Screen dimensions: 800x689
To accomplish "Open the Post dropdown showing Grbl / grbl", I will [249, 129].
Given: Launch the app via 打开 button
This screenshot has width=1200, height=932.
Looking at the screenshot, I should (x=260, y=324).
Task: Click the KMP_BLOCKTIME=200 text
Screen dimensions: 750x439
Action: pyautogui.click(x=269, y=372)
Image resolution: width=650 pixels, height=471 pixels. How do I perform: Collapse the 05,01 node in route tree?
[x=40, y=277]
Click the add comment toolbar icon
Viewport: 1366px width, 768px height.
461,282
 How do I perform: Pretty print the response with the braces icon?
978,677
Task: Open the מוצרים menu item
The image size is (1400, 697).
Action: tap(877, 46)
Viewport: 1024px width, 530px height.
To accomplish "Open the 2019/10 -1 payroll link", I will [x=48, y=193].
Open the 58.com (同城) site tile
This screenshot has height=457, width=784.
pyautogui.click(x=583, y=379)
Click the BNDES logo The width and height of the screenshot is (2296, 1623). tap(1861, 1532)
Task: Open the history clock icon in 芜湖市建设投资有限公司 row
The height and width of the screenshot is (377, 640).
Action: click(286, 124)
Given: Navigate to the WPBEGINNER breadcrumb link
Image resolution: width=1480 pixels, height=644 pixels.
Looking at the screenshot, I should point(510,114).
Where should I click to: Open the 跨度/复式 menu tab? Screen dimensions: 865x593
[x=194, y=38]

- **Requirement**
Reproduce every one of the lines above word for word.

- **Response below**
Screen dimensions: 800x689
To accomplish "Open the Post dropdown showing Grbl / grbl", I will [249, 129].
Given: Launch the app via 打开 button
This screenshot has width=1200, height=932.
Looking at the screenshot, I should (x=260, y=324).
Task: Click the KMP_BLOCKTIME=200 text
Screen dimensions: 750x439
Action: pyautogui.click(x=269, y=372)
Image resolution: width=650 pixels, height=471 pixels. How do I perform: Collapse the 05,01 node in route tree?
[x=40, y=277]
Click the add comment toolbar icon
Viewport: 1366px width, 768px height.
461,282
 How do I perform: Pretty print the response with the braces icon?
978,677
Task: Open the מוצרים menu item
The image size is (1400, 697).
Action: tap(877, 46)
Viewport: 1024px width, 530px height.
To accomplish "Open the 2019/10 -1 payroll link", I will [x=48, y=193].
Open the 58.com (同城) site tile
This screenshot has height=457, width=784.
pyautogui.click(x=583, y=379)
Click the BNDES logo The width and height of the screenshot is (2296, 1623). tap(1861, 1532)
Task: Open the history clock icon in 芜湖市建设投资有限公司 row
The height and width of the screenshot is (377, 640).
Action: click(286, 124)
Given: Navigate to the WPBEGINNER breadcrumb link
Image resolution: width=1480 pixels, height=644 pixels.
Looking at the screenshot, I should point(510,114).
Where should I click to: Open the 跨度/复式 menu tab? Screen dimensions: 865x593
[x=194, y=38]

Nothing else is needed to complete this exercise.